Is It Becoming Near Impossible for a Prevailing Defendant to Collect Its Fees?

Once again, the Ninth Circuit Court of Appeals has reversed a District Court decision granting a prevailing defendant its attorneys' fees and costs. 

In R.P. v. Prescott Unified School District, 09-15651 (9th Cir., Feb. 4, 2011), the parents of an autistic child brought an administrative action under the Individuals with Disabilities Education Act (IDEA) against the School District, alleging the District failed to provide their child with free, appropriate public education. 

When an administrative law judge ruled against them, the parents appealed to the District Court alleging the same IDEA violations, but also included claims under the Americans with Disabilities Act (ADA) and the Rehabilitation Act

The District Court not only found for the School District, but also found the parents' action both without foundation and brought for an improper purpose, consquently awarding the District its attorneys' fees and costs. 

While the Ninth Circuit generally affirmed the substantive portion of the lower court's decision, it reversed the fee award.  

The court determined the action was not unfounded, citing to the parents' claim for additional education, which was a remedy available to them under the IDEA statutory scheme. The parents had made plausible arguments; the fact that their arguments did not carry the day did not make those arguments automatically frivolous.

Similary, the court determined the action was not brought for an improper purpose. 

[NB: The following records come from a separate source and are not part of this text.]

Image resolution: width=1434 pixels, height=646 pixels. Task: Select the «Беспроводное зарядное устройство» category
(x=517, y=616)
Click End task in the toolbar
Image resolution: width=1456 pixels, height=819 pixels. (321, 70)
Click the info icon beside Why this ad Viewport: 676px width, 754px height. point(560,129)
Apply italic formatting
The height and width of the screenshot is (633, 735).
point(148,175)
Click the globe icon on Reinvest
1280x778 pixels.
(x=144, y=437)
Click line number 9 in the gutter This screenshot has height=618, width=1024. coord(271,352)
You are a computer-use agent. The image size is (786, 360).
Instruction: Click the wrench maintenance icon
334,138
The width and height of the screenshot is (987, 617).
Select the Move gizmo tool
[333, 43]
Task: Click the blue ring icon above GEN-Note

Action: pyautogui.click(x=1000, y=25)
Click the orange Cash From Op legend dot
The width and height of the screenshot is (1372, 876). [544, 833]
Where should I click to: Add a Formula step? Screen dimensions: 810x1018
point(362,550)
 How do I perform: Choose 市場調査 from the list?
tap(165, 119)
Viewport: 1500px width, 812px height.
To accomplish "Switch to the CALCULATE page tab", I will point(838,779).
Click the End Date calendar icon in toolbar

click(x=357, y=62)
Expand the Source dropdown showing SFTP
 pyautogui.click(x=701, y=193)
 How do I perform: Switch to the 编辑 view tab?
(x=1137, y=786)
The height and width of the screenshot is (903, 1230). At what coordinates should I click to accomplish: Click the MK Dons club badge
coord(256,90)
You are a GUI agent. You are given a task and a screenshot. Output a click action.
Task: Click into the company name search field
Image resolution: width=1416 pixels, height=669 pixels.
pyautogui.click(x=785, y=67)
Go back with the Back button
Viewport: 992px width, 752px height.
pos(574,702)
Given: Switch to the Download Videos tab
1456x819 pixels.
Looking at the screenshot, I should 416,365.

If the claims were not frivolous, then as a matter of law they could not have been filed for an improper purpose. Moreover, the non-IDEA claims were not frivolous either, because the parents would have had plausible claims under the ADA and Rehabilitation Act, but they were not allowed to amend their complaint after the cutoff date for amended pleadings.

While it is not impossible for a prevailing defendant to collect its statutory fees from a plaintiff, the burden of proof can be daunting in most instances.